Trata-se de um pseudo paradoxo. A pluralidade não numerável de números reais, isto é, o infinito matemático dos números reais, só existe em potência. Não existe em acto, na realidade presente, física e cosmológica. O infinito é, na verdade, uma sucessão de números reais finitos que só existe porque paramos a contagem, a seriação dos números reais - existe em pensamento, mas não na realidade físico-matemática. Não há portanto nenhum conjunto de números reais não definíveis por métodos finitos. Todos os números, como, por exemplo, os números 1 000 000 000 001 ou 5 000 000 000 000 000 000 000 001 são definíveis por métodos finitos, logo não é possível haver um primeiro número do conjunto dos números reais não definíveis por métodos finitos.

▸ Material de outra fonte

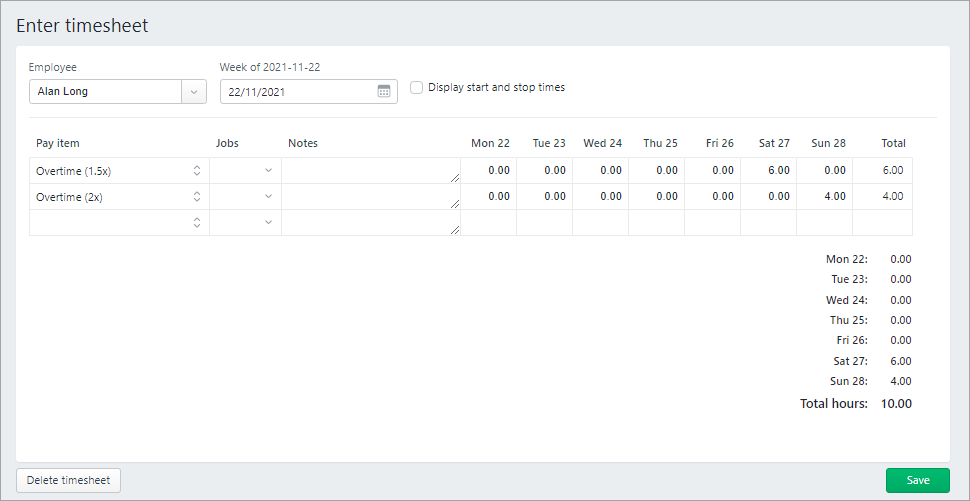The image size is (970, 501).
Task: Click Notes field for Overtime (1.5x) row
Action: point(370,171)
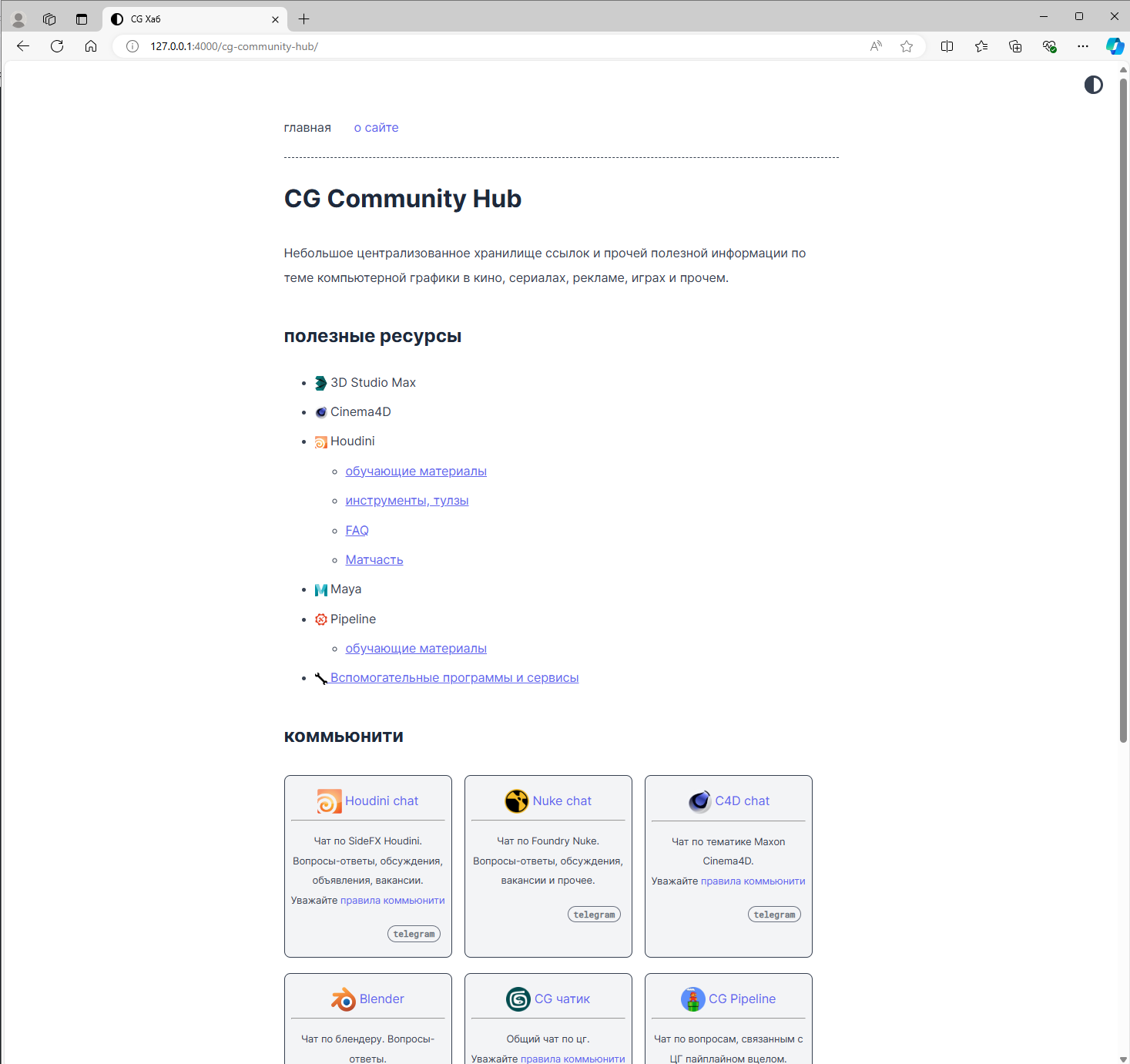Click telegram badge in Nuke chat card
This screenshot has width=1130, height=1064.
tap(594, 915)
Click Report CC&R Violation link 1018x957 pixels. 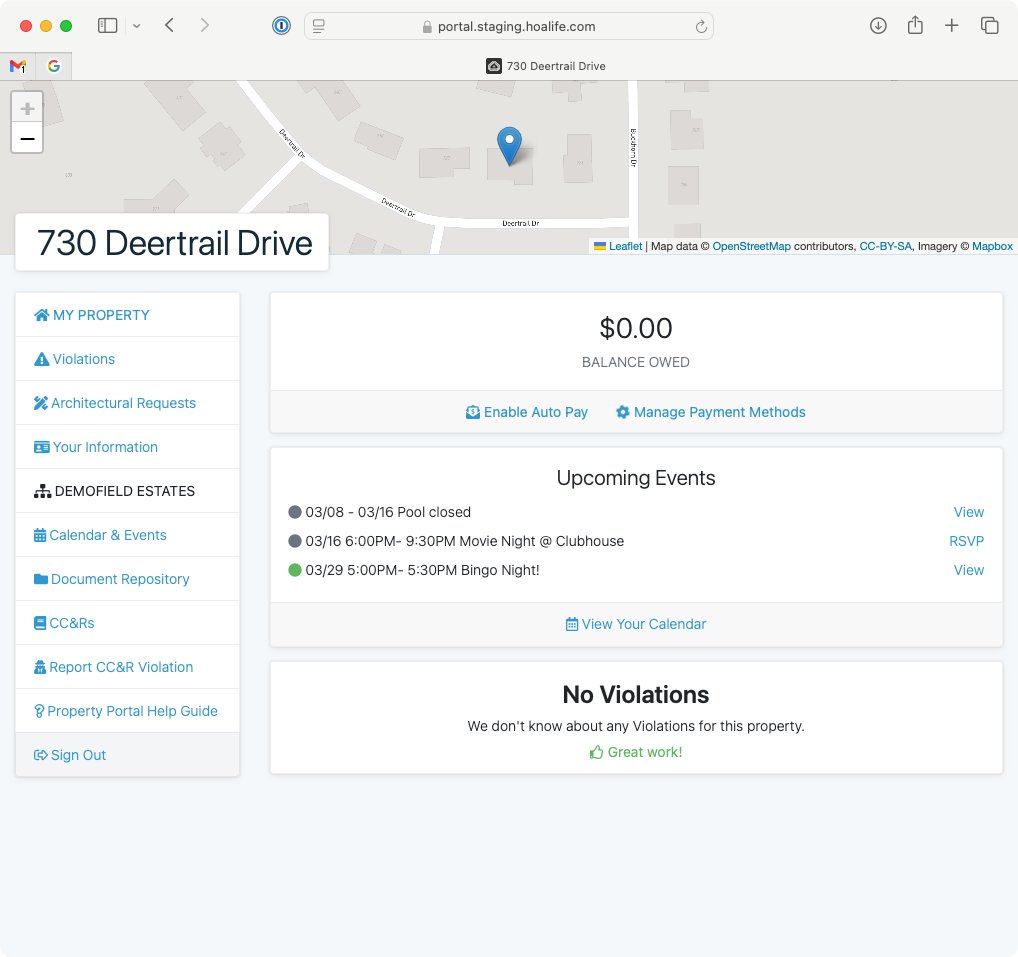121,667
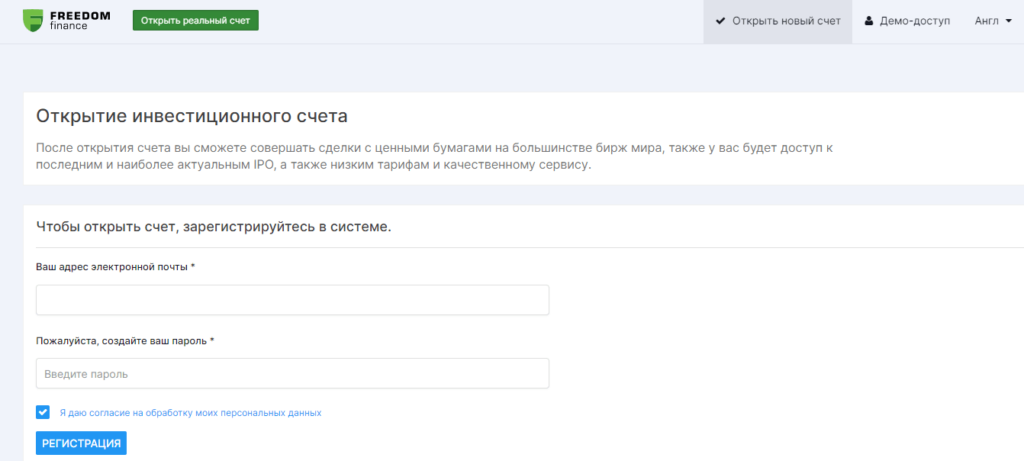Click the user silhouette icon by Демо-доступ

coord(869,21)
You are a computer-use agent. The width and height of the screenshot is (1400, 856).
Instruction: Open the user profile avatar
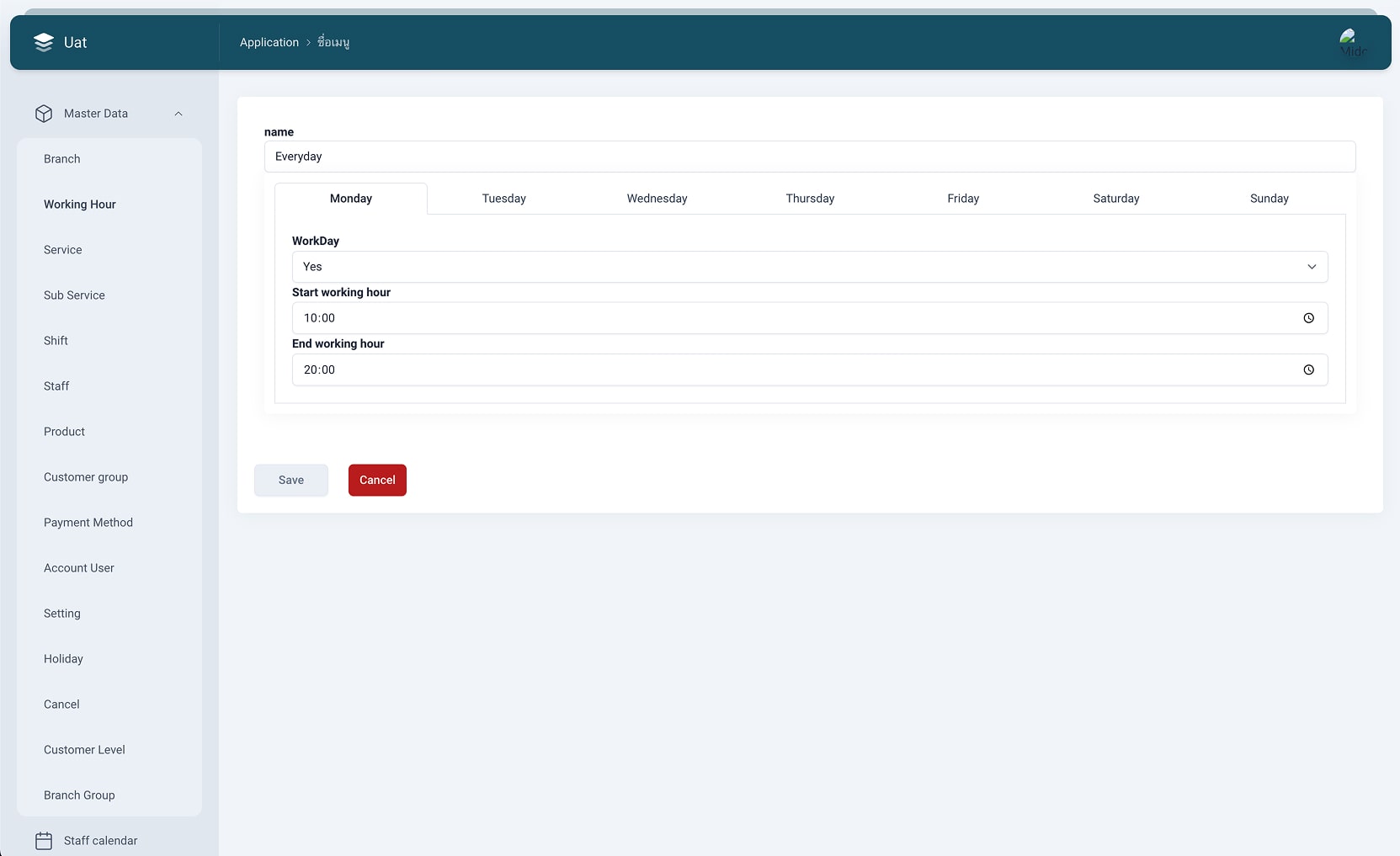click(1352, 42)

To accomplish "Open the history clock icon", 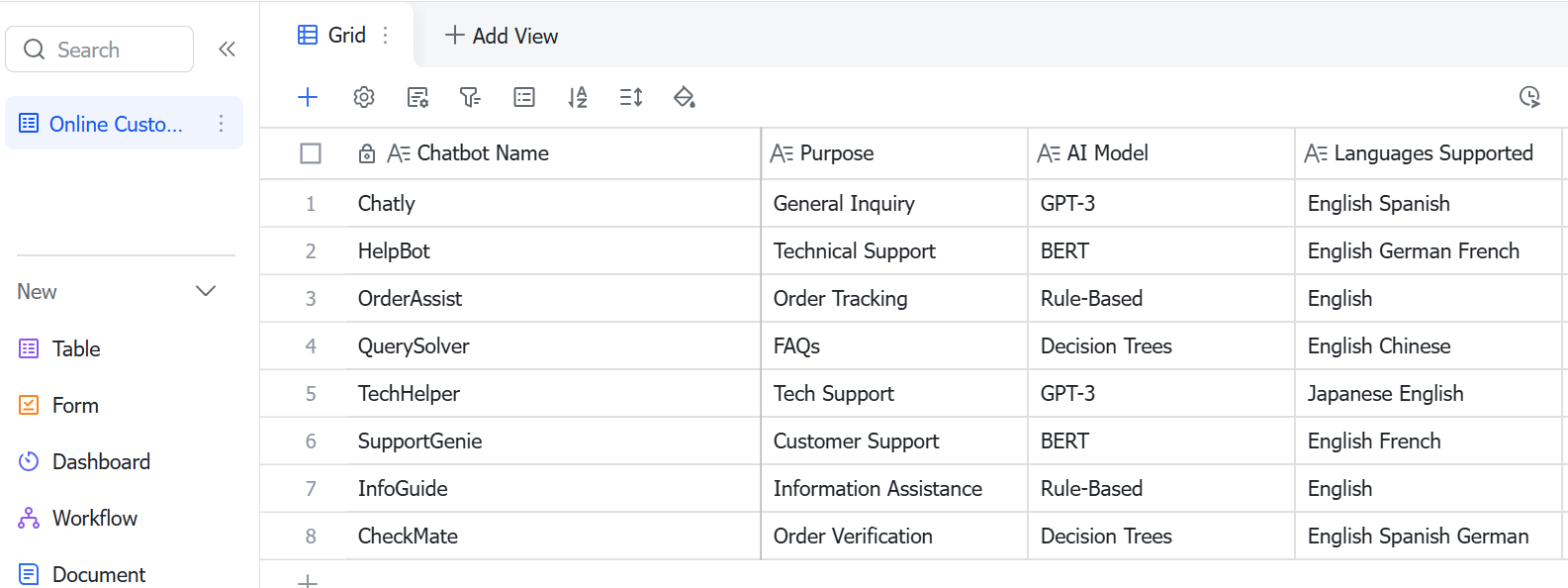I will coord(1529,97).
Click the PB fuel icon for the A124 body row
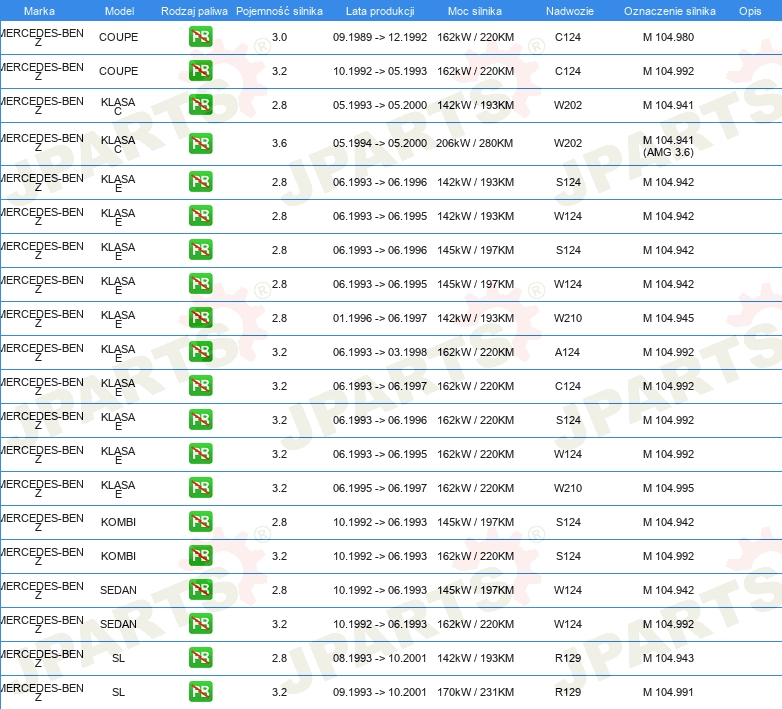This screenshot has width=782, height=709. [x=201, y=352]

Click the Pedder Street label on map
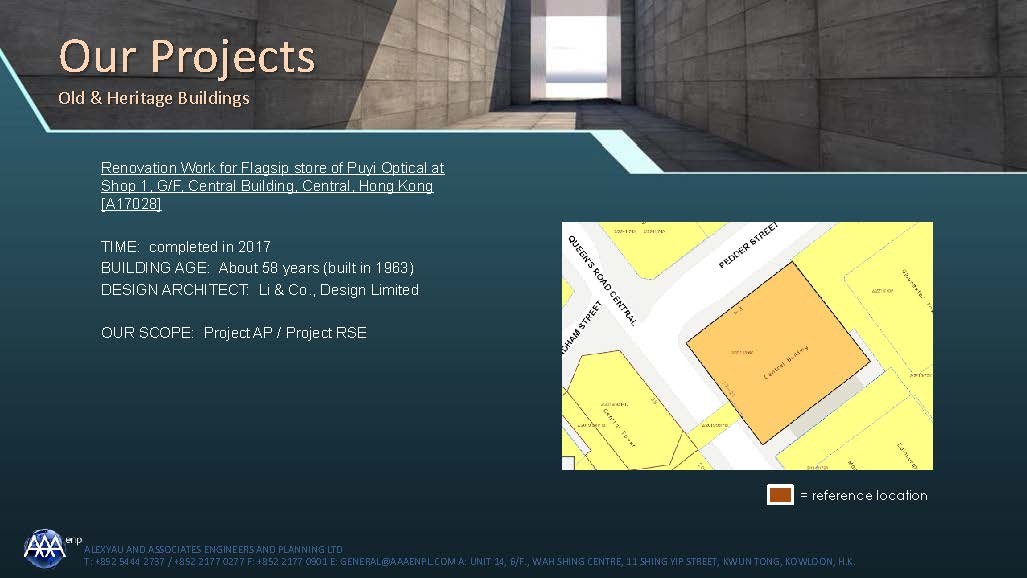(x=747, y=246)
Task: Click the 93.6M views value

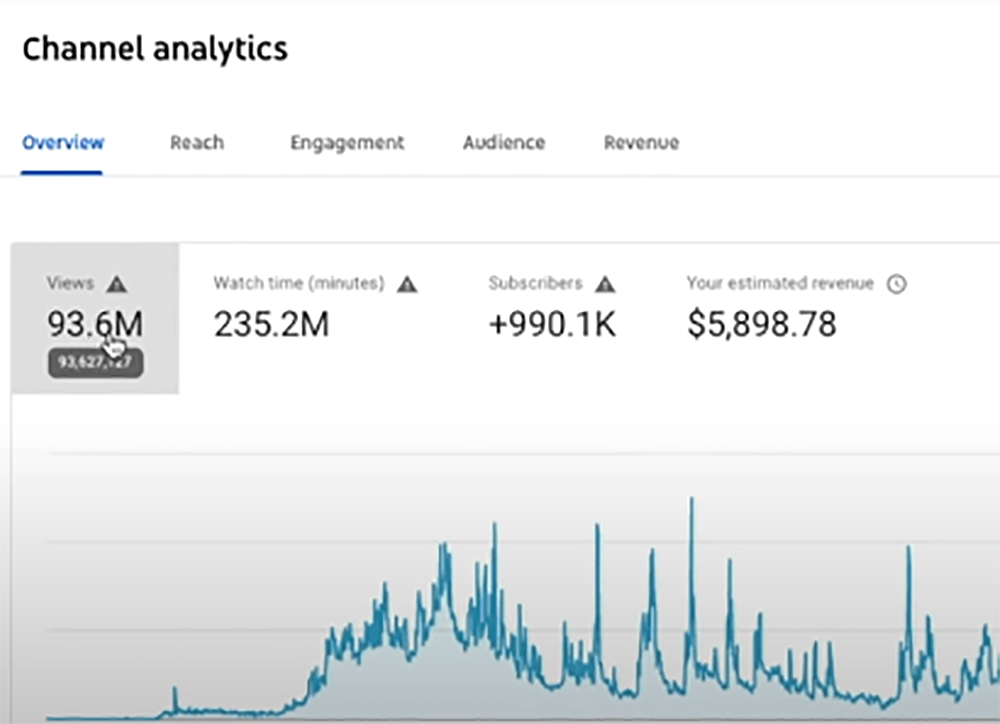Action: (x=94, y=324)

O suposto paradoxo é afinal a oposição excludente entre um conjunto real de números reais e um conjunto fantasma - o conjunto de números reais não definíveis por métodos finitos.
© (Direitos de autor para Francisco Limpo de Faria Queiroz)
A filosofia Aristóteles distingue-se da de Platão na medida em que procura demonstrar que as essências não existem separadamente em si mesmas, fora do mundo material e vital. Assim acontece com a essência infinito espacial :
«Ora bem, é impossível que o infinito seja separável das coisas sensíveis e que algo seja infinito em si mesmo. Porque se o próprio infinito não fosse uma magnitude nem uma pluralidade, mas sim uma substância e não um atributo, seria então indivisível; porque o divisível ou é uma magnitude ou uma pluralidade. Mas se é indivisível não é infinito, salvo que o fosse como a voz é invisível. Mas os que afirmam a realidade do infinito não dizem que seja desta maneira, nem que é isso o que buscamos, mas que o infinito é algo "que não pode ser percorrido". Mas se o infinito existe como atributo nunca poderá ser, enquanto infinito, um elemento constitutivo das coisas, como tampouco o invisível o é da linguagem, ainda que a voz seja invisível.»
«Ademais, como é possível que exista o próprio Infinito, se não existem o próprio Número e a própria Magnitude, dos quais o infinito é em si uma propriedade? A necessidade de que exista este infinito é ainda menor do que a do número ou da magnitude em si.» (Aristóteles, Física, Livro III, 204 a, 5-20; a letra negrita é posta por mim)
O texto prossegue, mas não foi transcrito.